Out of all the materials that can be used for flooring, to me concrete seems like the most interesting option. Of course, like all the other materials, it has both good parts and bad parts. Here are the pros and cons of concrete flooring:
The good things!
Concrete flooring is very durable and very resilient so this makes it difficult to damage. With concrete flooring you don’t have to worry about things like high heels, pet claws or furniture legs damaging its surface because it’s just nearly impossible.
The reason why having concrete flooring is an eco-friendly option is basically because a concrete subfloor already exists beneath another flooring material in most cases so all you do is uninstall anything that was placed over it.
Concrete flooring requires minimum maintenance.
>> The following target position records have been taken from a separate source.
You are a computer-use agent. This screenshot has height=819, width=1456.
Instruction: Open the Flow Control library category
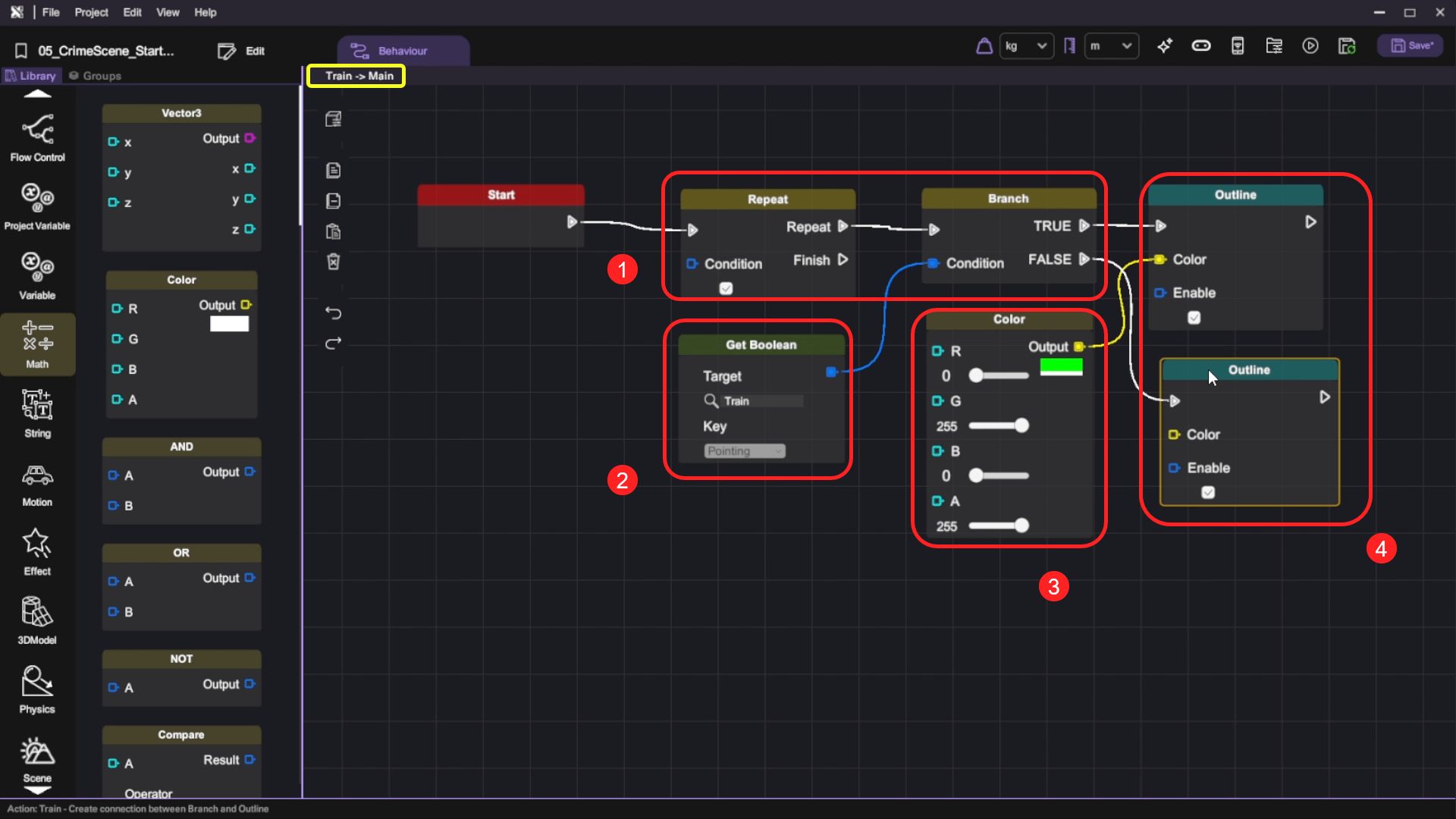click(x=37, y=138)
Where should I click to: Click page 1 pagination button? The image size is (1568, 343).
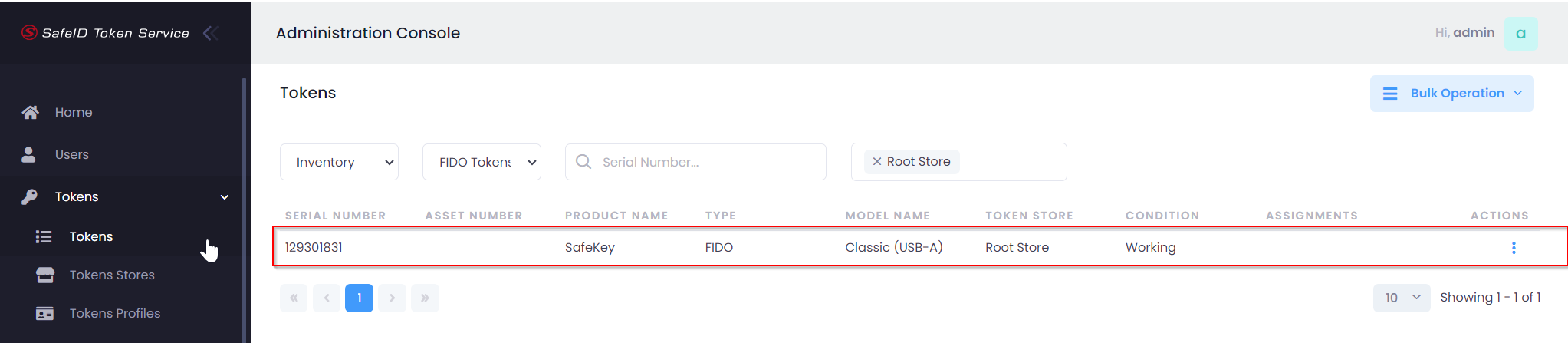(x=359, y=298)
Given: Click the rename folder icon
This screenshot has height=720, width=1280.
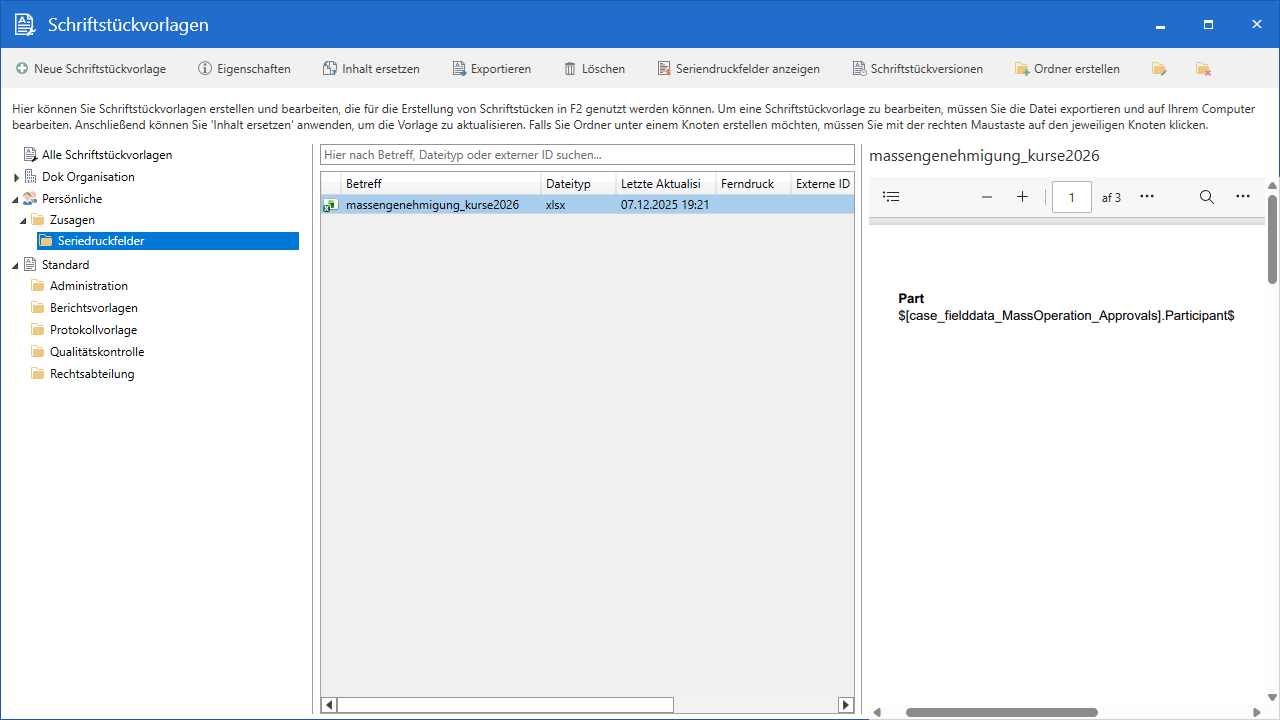Looking at the screenshot, I should click(x=1159, y=69).
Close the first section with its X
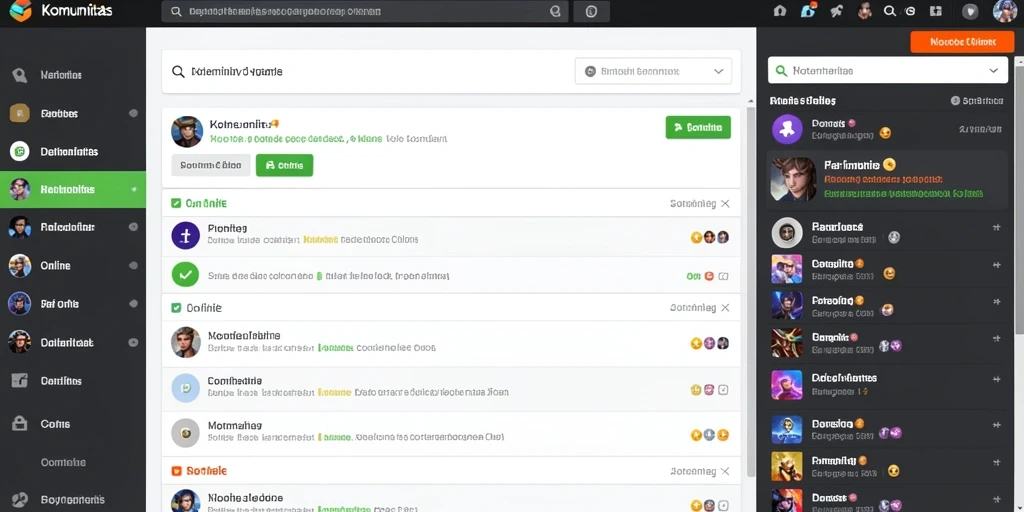 (725, 203)
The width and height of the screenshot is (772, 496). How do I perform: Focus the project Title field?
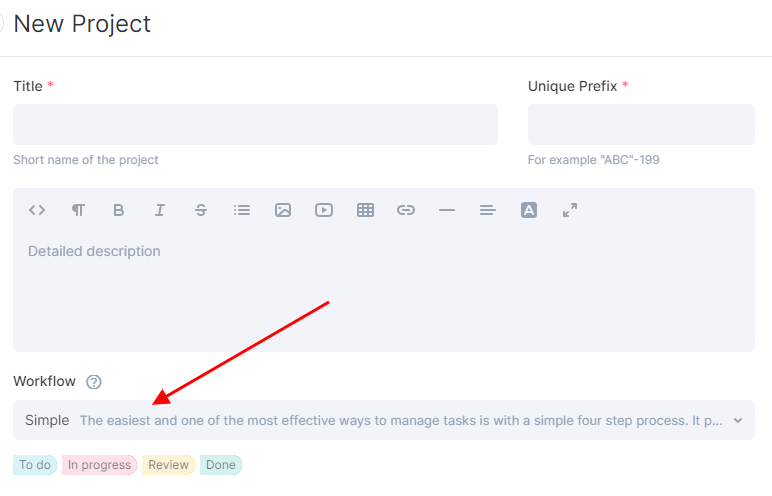click(x=255, y=124)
You just seal or wax it every 3-9 months and you use a neutral cleaning agent periodically. It’s easier than with wood floors, that’s for sure.
If you take proper care of your concrete flooring then it can basically last indefinitely. All you have to do is make sure you use wax and sealer every few months to protect its surface and to ensure a fresh look.
If you opt for concrete flooring but you decide you want something else at one point then all you have to do is install the new flooring over it. This gives you more freedom in choosing the design because you start with a very versatile surface.
Also, concrete flooring comes in a variety of colors and texture effects, not just in the grey form you’re probably imagining.
The bad things!
Because concrete is such a strong and durable material, this can also represent a problem. For example, if you trip and fall you’ll most likely get hurt. Also, if you drop something on the floor, it will get damaged.
Concrete flooring has a very hard surface so standing on it for long periods of time can be uncomfortable. Of course, carpets and area rugs can solve the problem.
Concrete doesn’t retain heat very well so your floors will feel very cold, especially during winter. Carpets and rugs can diminish the problem but not if you prefer the floors to be simple and free of any accessories.
A properly-installed concrete floor doesn’t normally present any moisture-related problems. However, if not properly sealed, the concrete can be very susceptible to penetration by moisture. As liquid makes its way into the pores of a concrete floor then it can lead to the appearance of mildew or moisture freezing which can lead to cracks in the floor.